Dramaturge et metteur en scène japonais (Hiroshima 1881 – Tokyo 1928).

Ayant entrepris une carrière dramatique après sa rencontre avec Ii Yoho, célèbre jeune premier du théâtre shimpa (avatar moderniste du kabuki), il fonda, en 1909, le « Théâtre Libre » avec l'acteur Ichikawa Sadanji II. Il contribua à jeter les fondements du shingeki (théâtre japonais à l'occidentale), en participant au « Petit Théâtre de Tsukiji » (1924-1930), pour lequel il réalisera des mises en scène particulièrement significatives de Gorki et de Tchekhov.

Osborne (John)

Écrivain anglais (Londres 1929 – Nuffield Hospital, Shropshire, 1994).

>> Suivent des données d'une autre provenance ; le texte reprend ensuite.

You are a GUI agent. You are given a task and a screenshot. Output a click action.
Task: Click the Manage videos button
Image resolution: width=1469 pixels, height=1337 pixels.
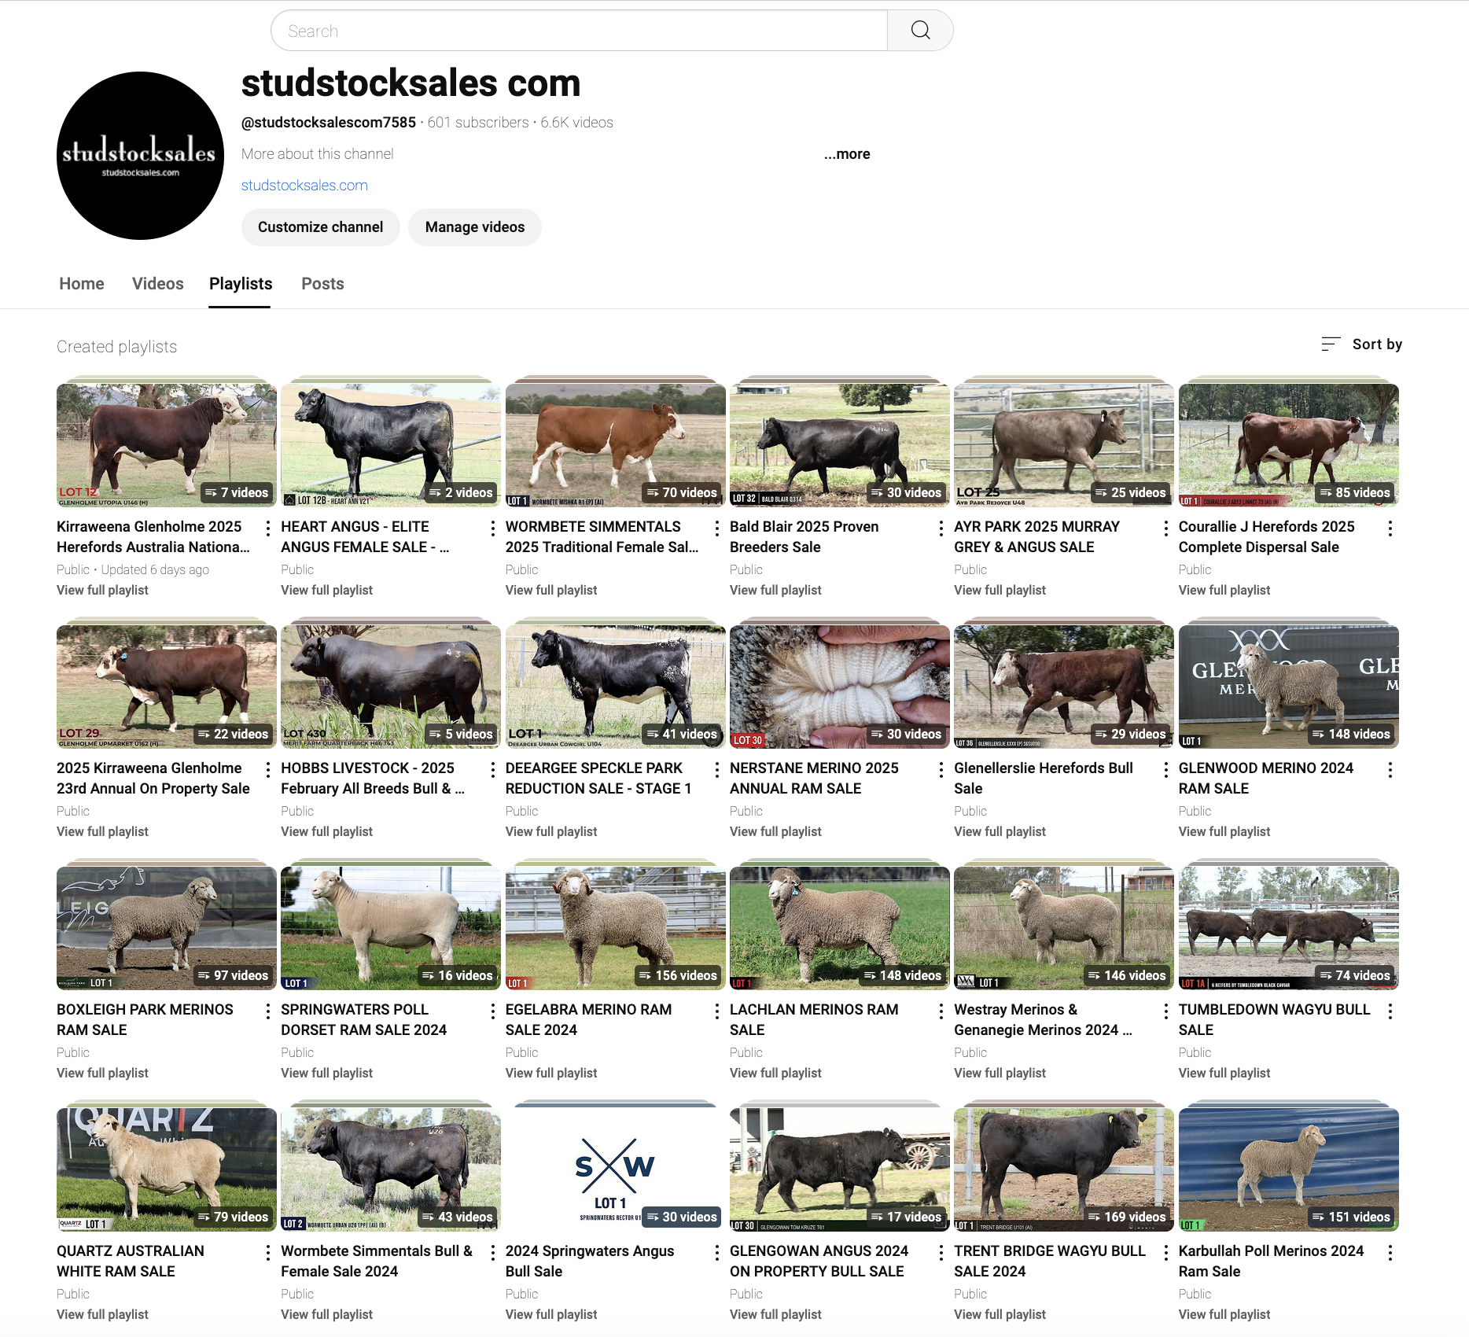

Dès ses premières pièces, il use de la satire et de l'invective pour s'en prendre au conformisme et aux préjugés nationaux ou privés, au nom d'une authenticité impossible et d'une frustration réelle : Look Back in Anger, littéralement « regard en arrière en colère », traduit en français par la Paix du dimanche (1956), donne son nom au mouvement des « Jeunes Gens en colère » dont il est le chef de file. Viendront ensuite l'Amuseur, 1957 ; Épitaphe pour George Dillon (avec A. Creighton, 1958) ; Un bon patriote (1964), interdit par la censure pour ses références à l'homosexualité. Mêlant l'histoire et l'interprétation « analytique », il tente de remonter aux racines du désir de conformisme (le Monde de Paul Slickey, 1959 ; Luther, 1961 ; Témoignage irrecevable, 1964 ; Promesse tenue, 1966, adaptation brechtienne d'une pièce de Lope de Vega), et rivalise avec Pinter à travers le problème du couple (Sous pli discret, 1962 ; Hôtel à Amsterdam, 1968 ; l'Instant présent, 1968). Ses adaptations (le Portrait de Dorian Gray, 1973) et son autobiographie (Un être meilleur, 1981) confirment l'impasse : la colère d'Osborne fait désormais partie du paysage culturel. Sa carrière théâtrale connaît un ultime rebondissement avec Déjàvu (1992).